**課題**
次の(a)〜(c)が『レインツリーの国』の書評の内容と合っているかを判断し、それぞれ「はい」か「いいえ」で答え、決め手となる書評の語句をそのまま引用してください。(a) ひとみが会おうとしない理由は聴覚障害である。(b) 向坂伸行は「フェアリーゲーム」を20年前に読んだ。(c) ブログ「レインツリーの国」はひとみが作ったものである。

**抽出テキスト**
- - - -

有川浩「レインツリーの国」

mike-cat2006-10-15



図書館内乱」で登場した架空の小説を、
何と著者自らが手がけたという、スピンオフ小説だ。
〝きっかけは「忘れられない本」 そこから始まったメールの交換。〟
「あなたを想う。心が揺れる。
 でも、会うことはできません。ごめんなさい。」
〝かたくなに会うのを拒む彼女には、ある理由があった−。〟


「図書館内乱」から流れてくる読者も多いと思うので、
別にネタバレでもないかな、と勝手に判断し、書いてしまうと、
彼女、〝ひとみ〟が会わない理由は、そう、聴覚障害というやつである。
そして、彼女の作ったブログ「レインツリーの国」は、
〝誰にもハンデを気にすることなく、自分の言葉で自分の思ったことを語って、
 耳のことで誰にも憐れむでもなく卑屈になるでもなく。〟
彼女が彼女らしく振る舞うための、小さな王国でもあった。
その〝王国〟へ、10年前に読んだライトノベル「フェアリーゲーム」の結末に、
割り切れぬ想いを抱き続けていた向坂伸行が、この本の感想を求め、訪れたのだった。


聴覚障害を隠して、一回限りの逢瀬を何とか乗り切ろうとした〝ひとみ〟。
その障害に気付かないまま、傷つけるような言葉を吐いてしまう伸行。
聴覚障害をめぐる、さまざまな問題が、ふたりの時間にのしかかる。
甘い甘いメールのやりとりと対照的な、その傷つけあうような時間は、
そのまま、聴覚障害者の抱える苦悩、そして社会における疎外を感じさせる。
最近読んだばかりの、コンピュータ制御の内耳で聴覚を取り戻した、
男性によるノンフィクション「サイボーグとして生きる」にもダブるのだが、
聴覚障害でひとくくりにされてしまう聾唖者や難聴者、
先天性や後天性の区別も含め、いわゆる〝健聴者〟には知り得ない苦労は多いという。

- - - -

**元データ**

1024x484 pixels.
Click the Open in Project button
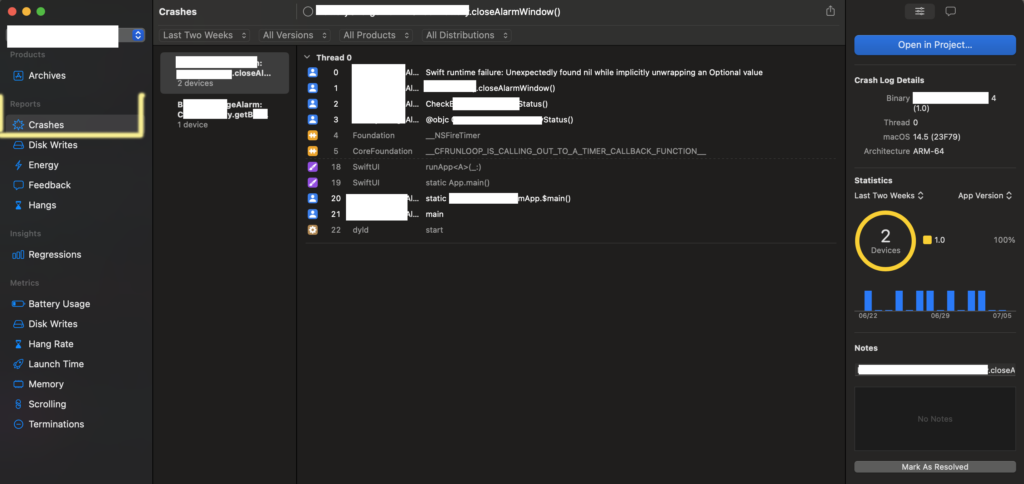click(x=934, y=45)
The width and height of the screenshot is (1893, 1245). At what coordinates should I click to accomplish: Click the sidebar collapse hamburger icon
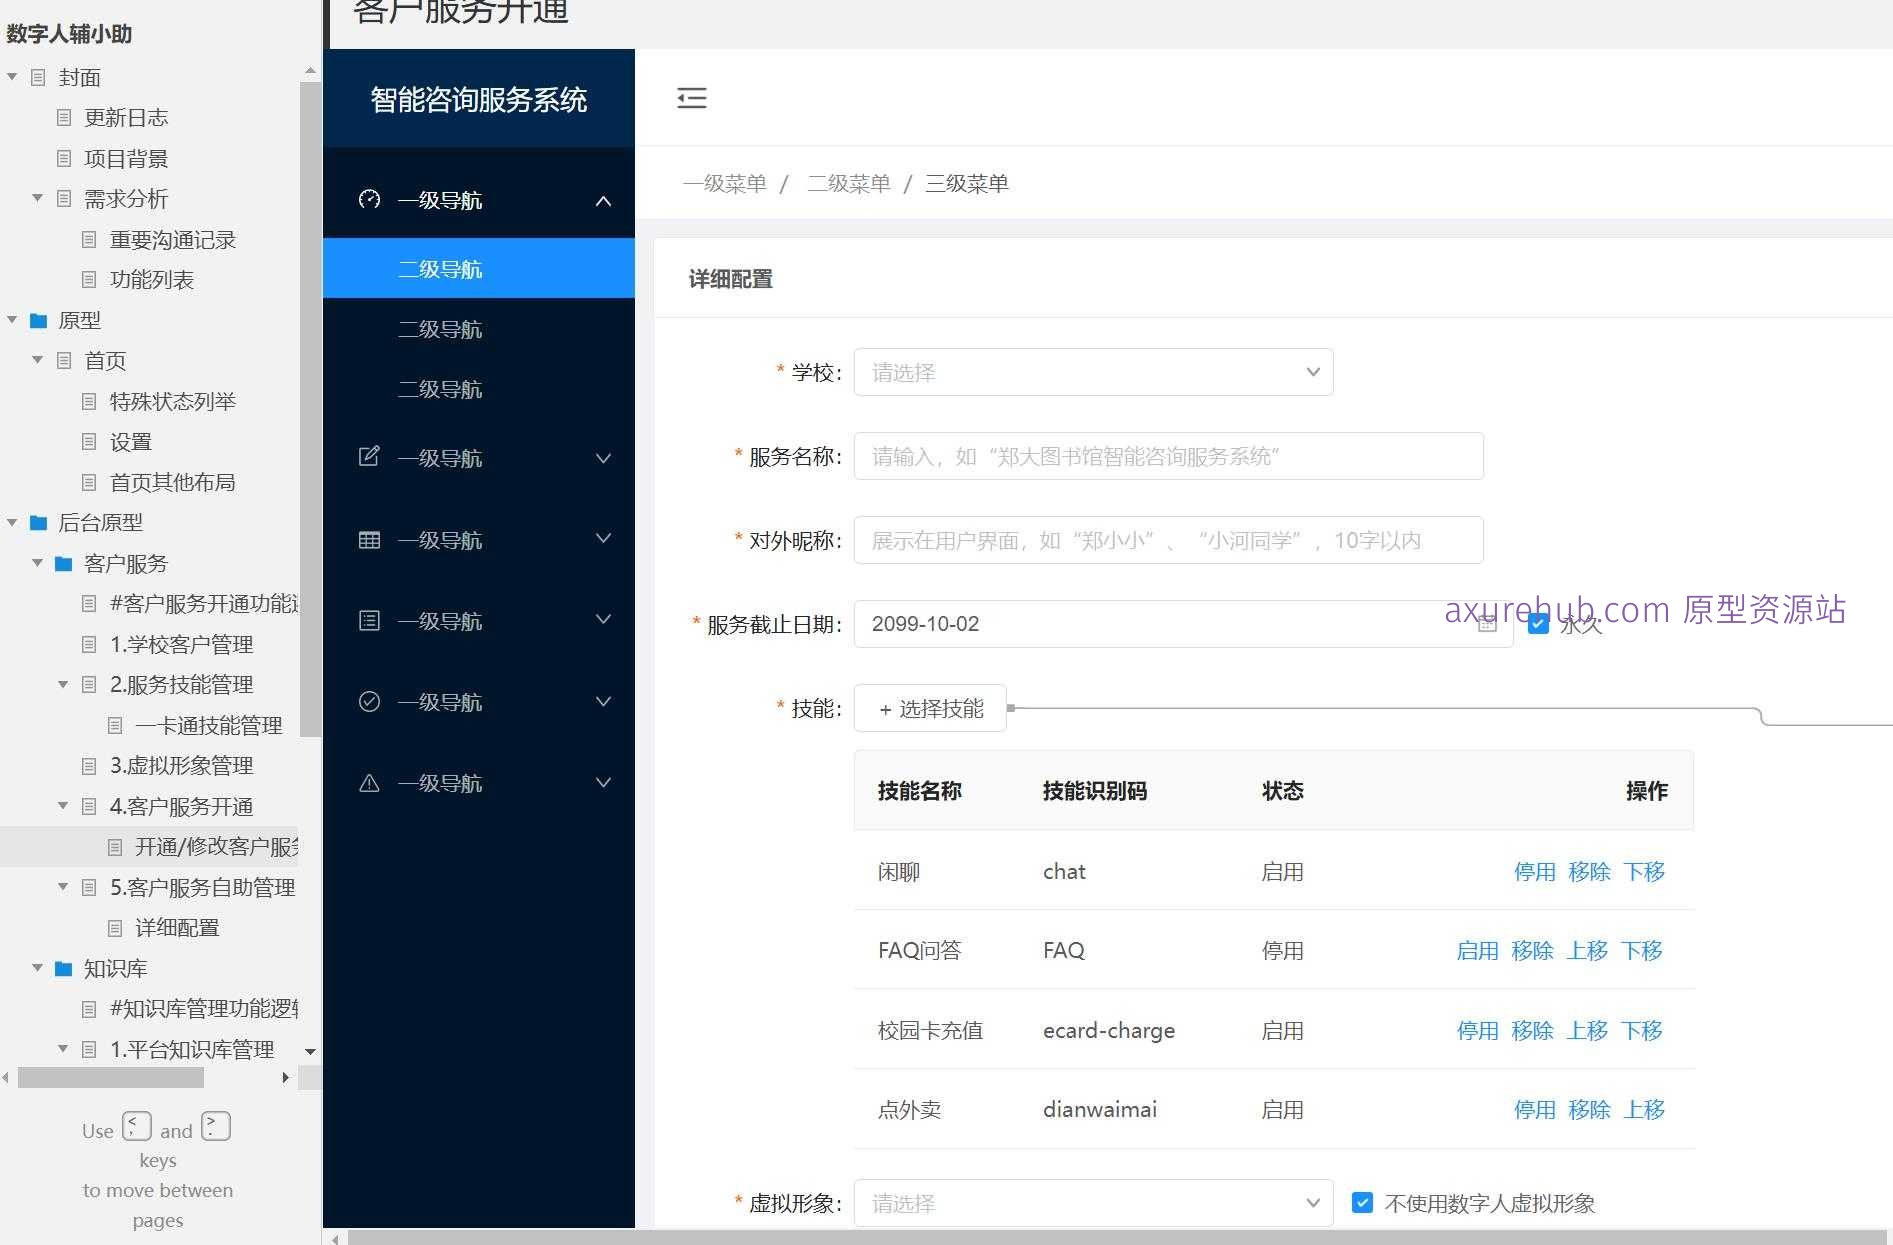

- - - -

**解答**
(a) はい。『彼女、〝ひとみ〟が会わない理由は、そう、聴覚障害というやつである。』
(b) いいえ。『10年前に読んだライトノベル「フェアリーゲーム」』
(c) はい。『彼女の作ったブログ「レインツリーの国」は』